Material to process below:

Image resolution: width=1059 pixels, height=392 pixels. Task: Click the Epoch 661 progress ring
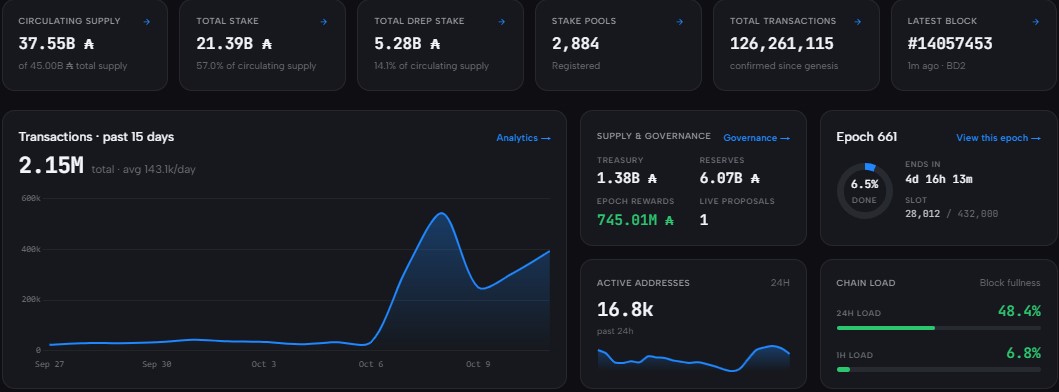point(864,191)
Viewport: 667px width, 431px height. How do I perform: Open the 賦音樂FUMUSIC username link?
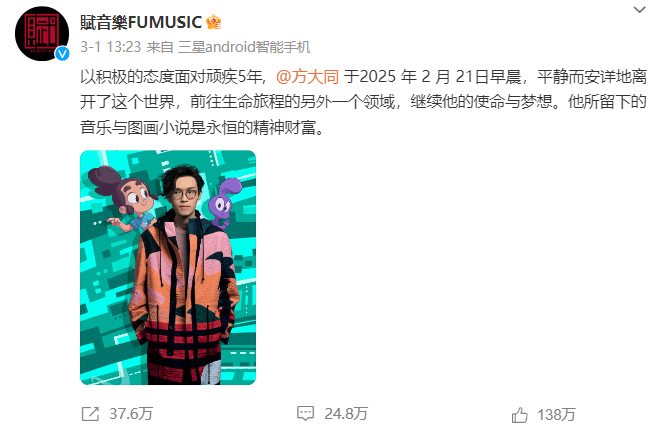(141, 22)
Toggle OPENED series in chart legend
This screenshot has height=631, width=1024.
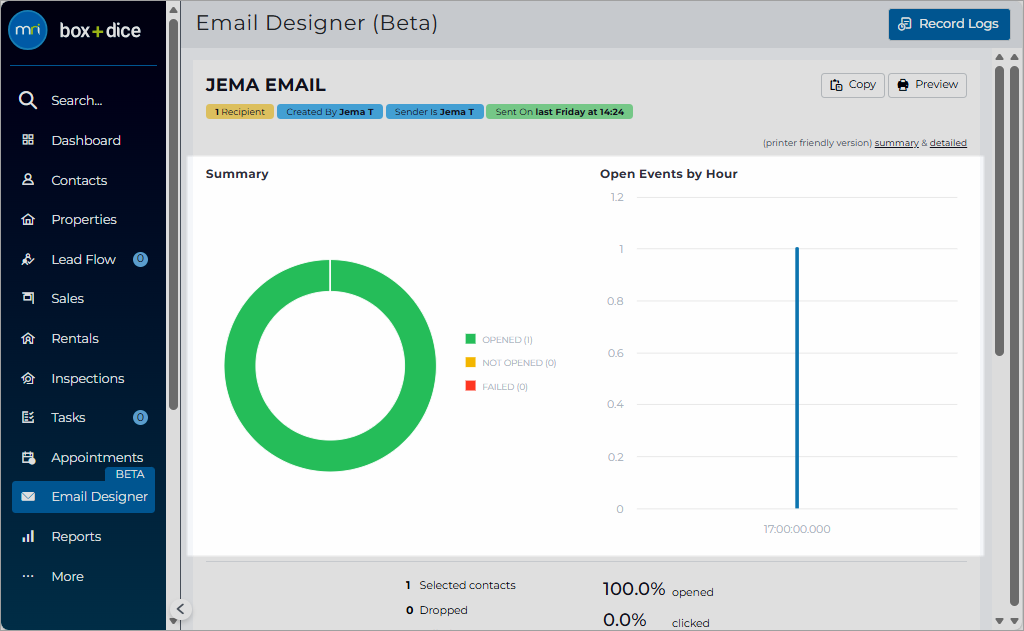click(x=499, y=340)
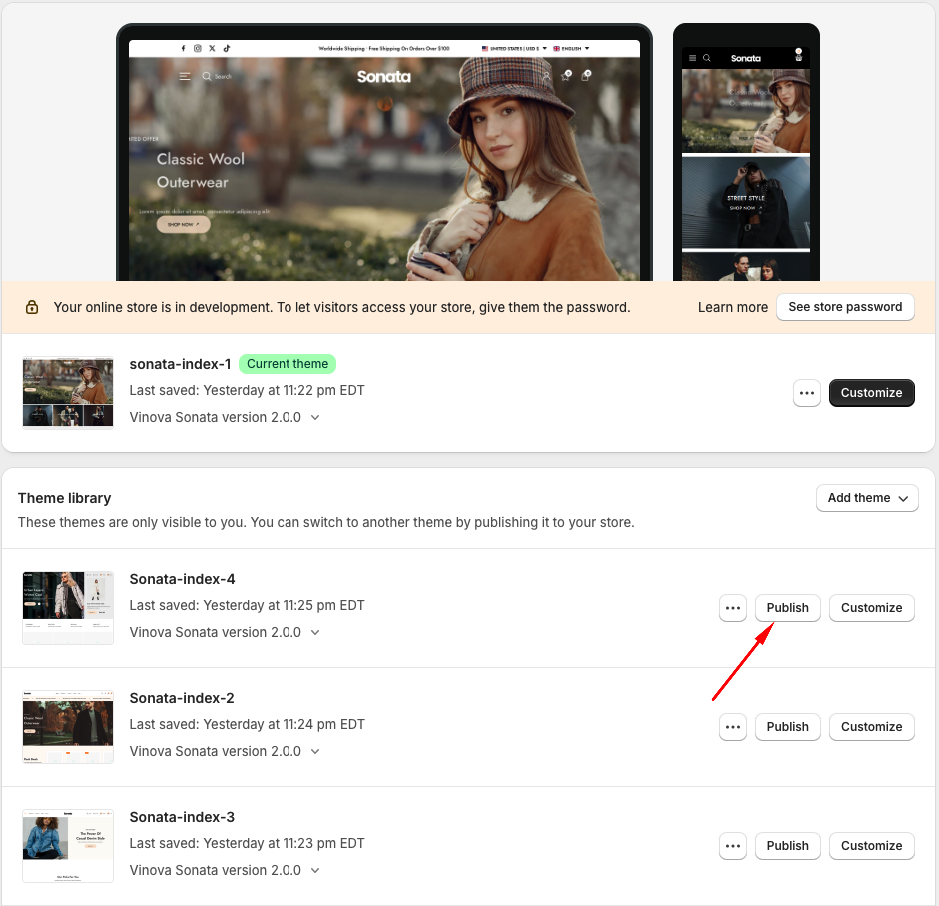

End of Material to process.

**Work instructions**. Each line from the one containing "Toggle OPENED series in chart legend" through the end of the records above is to be retyped exactly, with the pictures omitted and nothing added.

**Result for this task**.
Toggle OPENED series in chart legend
This screenshot has height=631, width=1024.
click(x=499, y=340)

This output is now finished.